In Dubuque, behind the bar of Choppers, manager John LuGrain saw things differently. Impeachment, he suggested, was more of the same old, same old.
“It’s still a witch hunt,” he said, quoting the words of President Donald Trump to disparage his pursuers. “The Democrats just cannot let it go that Trump was elected.”
Impeachment, the first step in ousting a president, is a political sanction — and provocation — like no other. In a country already blazing with animosities, the mere prospect was like adding matches and several buckets of gasoline.
The facts — a Trump phone call seeking “a favor” from Ukraine’s leader, a president reaching overseas to excavate dirt on Democratic rival Joe Biden, foreign aid possibly held up as leverage — were fuzzy to most. Indeed, in dozens of interviews from Winooski, Vt., to Southern California, the Democratic move on Capitol Hill seemed not to change very many minds; opinions were formed a long time ago.
For those opposed to the president, the effort to impeach was a long-awaited and much-belated reckoning.
“I feel like we all knew this is what happened with Russia,” Alex Worthy said of interference that helped cost Democrat Hillary Clinton the 2016 election, “and we couldn’t get the evidence and now have it.”
The 28-year-old Democrat, a Laguna Hills, Calif., attorney, was rooting for impeachment even before the Ukraine scandal broke.
“I’m sure he’s done some good things,” she said of Trump, citing the robust stock market. But she called him a poor “representation of who we are as Americans. His blatant disrespect for people is sad to see.”
For supporters of Trump, the Democratic investigation was a continued attempt to delegitimize a president whose unconventionality and shattering of political norms — like welcoming foreign intervention to boost his reelection effort — has always been a strong part of his appeal.
Becky Hinkle not only sees impeachment as unwarranted, but a sad ploy to try to boost Democratic prospects in 2020.
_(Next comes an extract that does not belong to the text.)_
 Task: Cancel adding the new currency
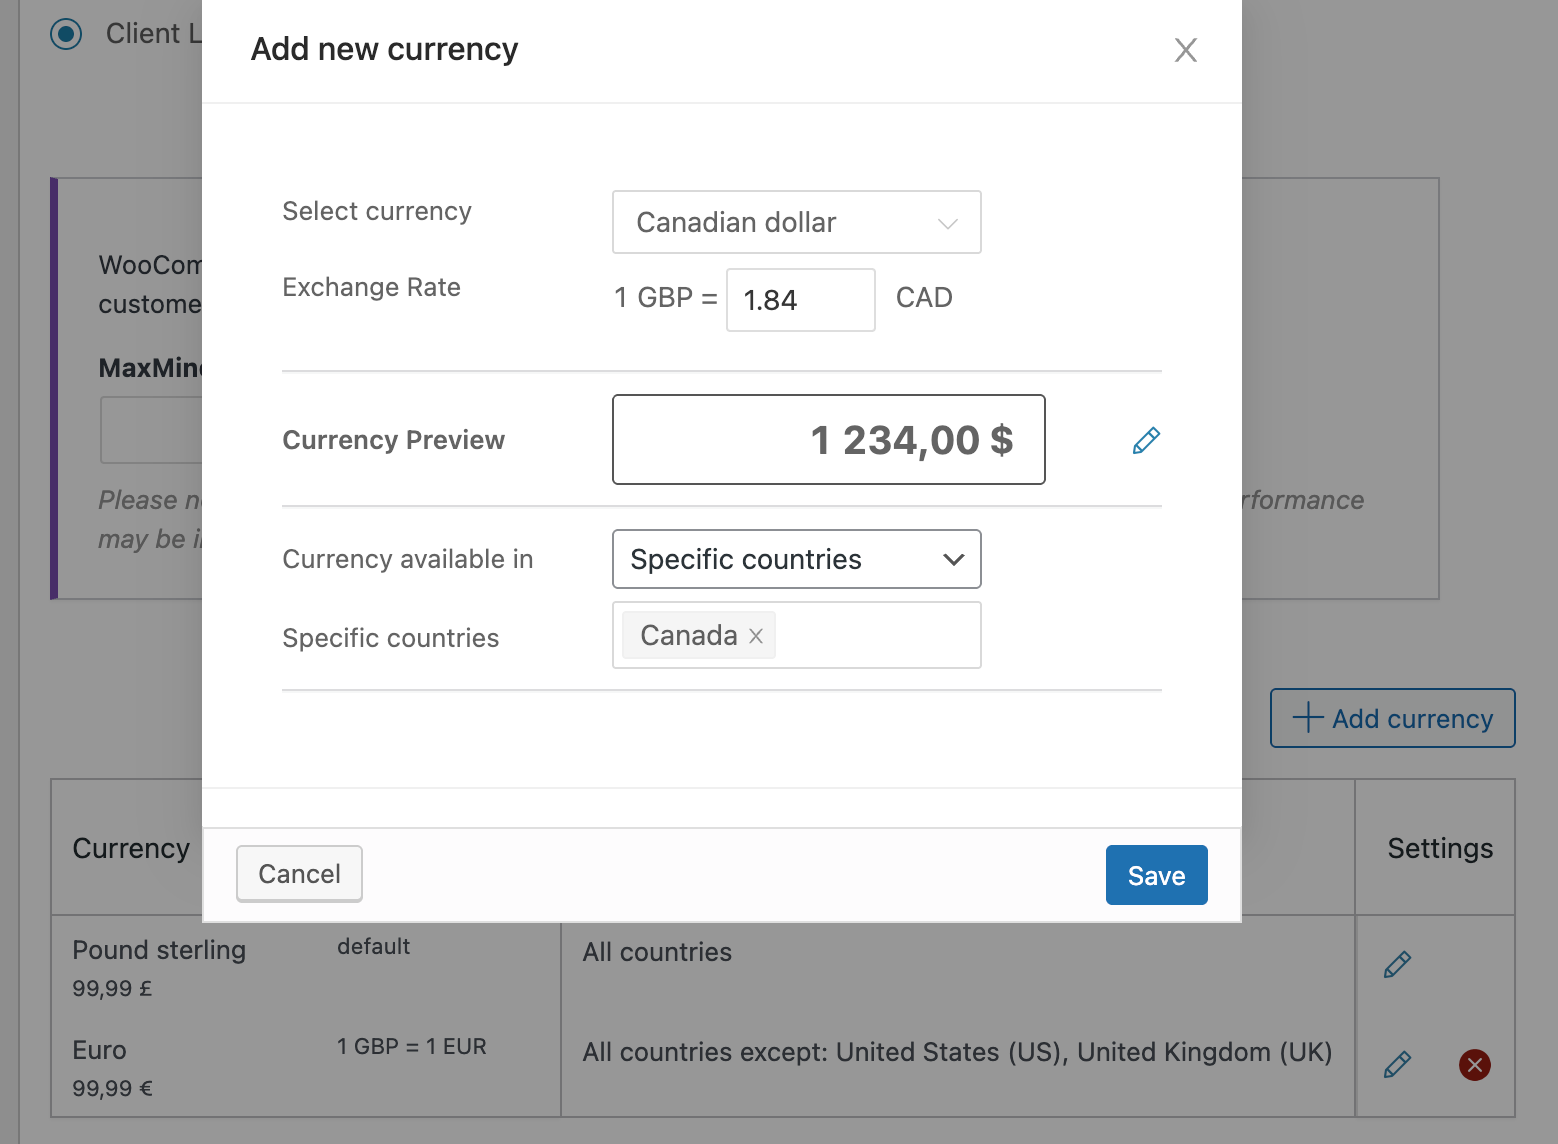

“It really hurts the United States and the people and divides us,” said Hinkle, 65, a Republican who was meeting with friends in Long Beach, Calif., to plan a Lake Arrowhead getaway. (Business for the Glendale real estate agent is so strong and the economy in such great shape she’s struggled to fill a position paying $50,000 a year. “Let me tell you,” she said, “I can’t find any employees to hire.”)
Not everyone, however, fell back on customary partisan positions, or allowed their personal feelings toward Trump to sway their stance on impeachment.
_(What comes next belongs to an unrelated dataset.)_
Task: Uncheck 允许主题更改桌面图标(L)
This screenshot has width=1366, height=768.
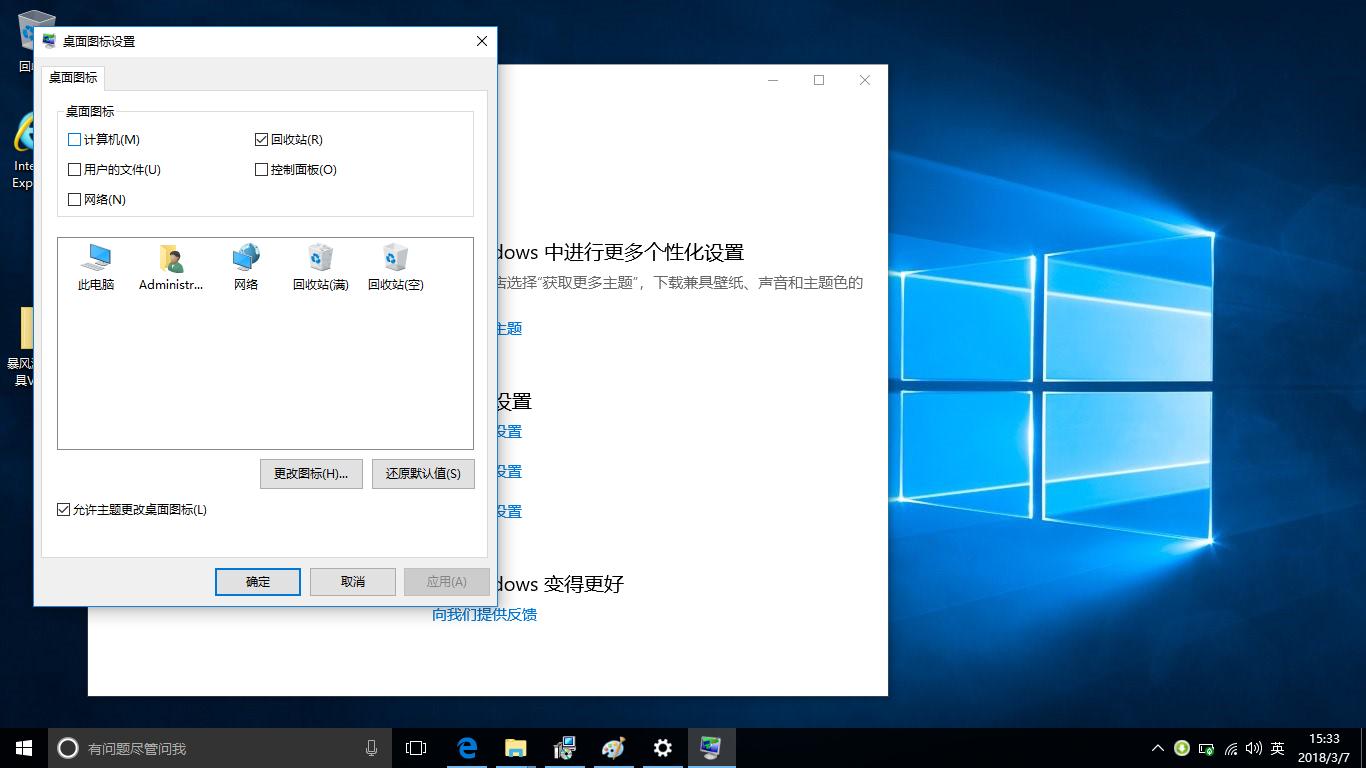Action: tap(62, 510)
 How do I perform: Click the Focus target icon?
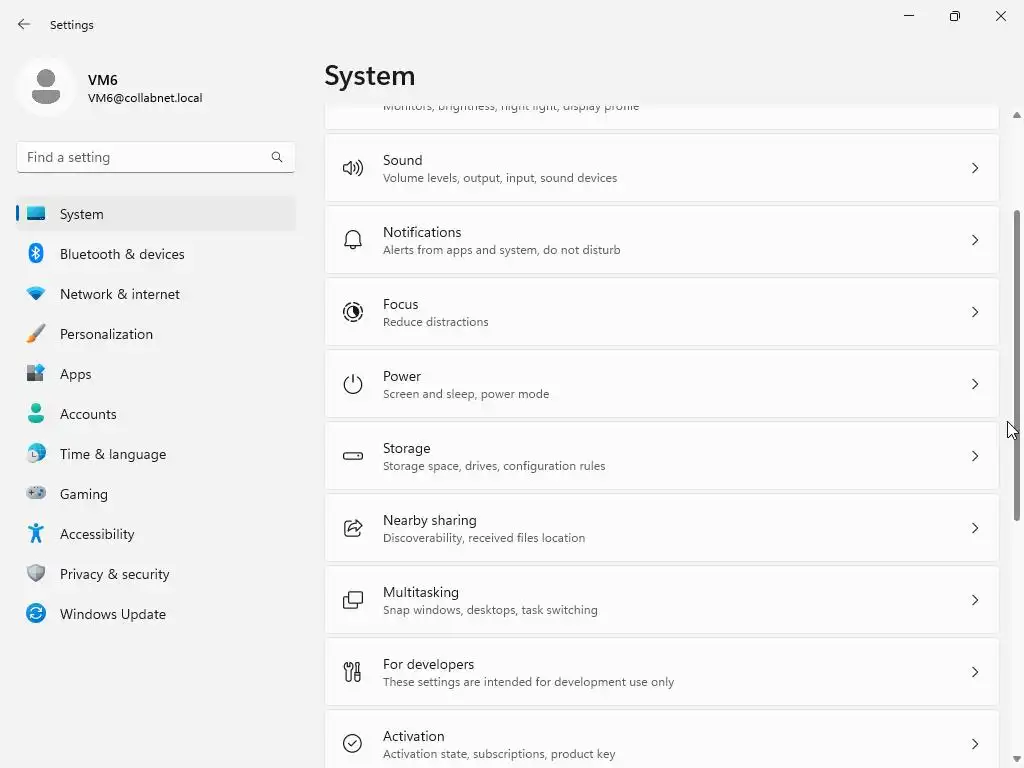[353, 312]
Ronald Kelley, a lifelong Republican who refused to vote for Trump — the first time he ever failed to cast a presidential ballot — said he has long favored the president’s ouster.
“He feels like he doesn’t have to play by any rules,” Kelley, a 71-year-old retired Delta Airlines employee, said of Trump.
“You can’t just do what you want to do. What gets me is that they’re issuing subpoenas to testify (before Congress) and he’s telling people not to talk. It’s an abuse of power!” Kelly said as he strolled across the town square in McDonough, Ga., a rural but fastgrowing county about 25 miles southeast of Atlanta.
As the Winooski River gushed over rapids on a sparking fall afternoon in Vermont, urban planner Sarah Pelkey greeted the news of the impeachment investigation with ambivalence.
A political independent, she is no fan of the president. “There’s so much negativity ... the way he speaks to his constituents, foreigners,” said Pelkey, pausing to photograph intersections in Winooski for a city signage project.
But impeachment is “just more noise” from Washington, said Pelkey, who would prefer to see Trump ousted via the ballot box in November 2020.
For the most part, though, the start of a formal impeachment inquiry seemed to merely ratify what Trump-lovers and Trump-haters have believed all along.